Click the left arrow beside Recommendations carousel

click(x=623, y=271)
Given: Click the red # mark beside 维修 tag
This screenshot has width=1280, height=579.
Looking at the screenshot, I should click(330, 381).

**THE PROBLEM**. Repeat all of the material, exactly as it reads.

**EXERCISE OUTPUT**.
Click the left arrow beside Recommendations carousel

click(x=623, y=271)
Given: Click the red # mark beside 维修 tag
This screenshot has width=1280, height=579.
Looking at the screenshot, I should click(330, 381).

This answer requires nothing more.